В своем последнем интервью академик Гинзбург назвал несколько условий, при которых возможно поднять нашу науку. Это достойная зарплата научным сотрудникам, возможность получить жилье. Вопрос обеспечения жильем, особенно молодых ученых, стоит остро. Минфин и Министерство образования и науки России так регламентируют средства, что ни копейки мы не можем потратить на то, чтобы предоставить им жилье. Недавно мы проводили заседание кафедры, заслушивали замечательный доклад нашего молодого коллеги, который получает на кафедре 4,5 тысячи рублей. Он собирается уходить из института. И мы не можем его задержать. А ведь у нас НИИ при университете это самая реальная форма для интеграции науки и образования.
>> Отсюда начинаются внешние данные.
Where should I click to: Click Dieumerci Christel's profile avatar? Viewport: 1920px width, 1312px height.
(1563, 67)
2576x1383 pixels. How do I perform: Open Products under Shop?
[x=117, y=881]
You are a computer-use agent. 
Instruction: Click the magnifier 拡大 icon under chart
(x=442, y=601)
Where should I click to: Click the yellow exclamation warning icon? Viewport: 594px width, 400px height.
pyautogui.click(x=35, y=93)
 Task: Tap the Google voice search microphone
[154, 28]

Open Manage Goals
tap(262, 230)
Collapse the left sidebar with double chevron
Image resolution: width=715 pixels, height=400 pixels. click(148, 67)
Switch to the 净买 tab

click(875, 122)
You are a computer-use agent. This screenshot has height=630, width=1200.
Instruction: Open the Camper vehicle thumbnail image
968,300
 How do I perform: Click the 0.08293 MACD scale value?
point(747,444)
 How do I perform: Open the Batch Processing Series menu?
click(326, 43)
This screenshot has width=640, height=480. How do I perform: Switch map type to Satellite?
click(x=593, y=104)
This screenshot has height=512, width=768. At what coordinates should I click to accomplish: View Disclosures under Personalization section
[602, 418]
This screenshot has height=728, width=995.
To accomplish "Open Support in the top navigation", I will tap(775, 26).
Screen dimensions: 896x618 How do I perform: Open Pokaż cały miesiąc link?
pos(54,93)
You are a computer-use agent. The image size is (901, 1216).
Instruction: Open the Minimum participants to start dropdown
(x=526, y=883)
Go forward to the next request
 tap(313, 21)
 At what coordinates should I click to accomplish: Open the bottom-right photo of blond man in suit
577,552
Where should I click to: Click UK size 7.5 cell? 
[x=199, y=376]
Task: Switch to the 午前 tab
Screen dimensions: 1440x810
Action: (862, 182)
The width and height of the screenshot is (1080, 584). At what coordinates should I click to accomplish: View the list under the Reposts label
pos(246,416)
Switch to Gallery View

Мы имеем возможность брать лучших студентов, которые рука об руку работают с нашими исследователями. Потом они переходят в магистратуру, аспирантуру. Но мы теряем их. Они уезжают за рубеж, уходят в бизнес. Ведь вот еще какая проблема. Разрыв поколений. Осталось лет пять, когда ученые старшего поколения еще могут передать молодежи свои знания и опыт. На это, кстати, обратили внимание ученые в своем письме к президенту. У нас в институте разница между старшими и совсем молодыми учеными 20, 30, 40 лет. И этот разрыв мы пока никак не ликвидируем. Здесь должны быть
О каких перспективах в развитии науки можно тогда говорить?..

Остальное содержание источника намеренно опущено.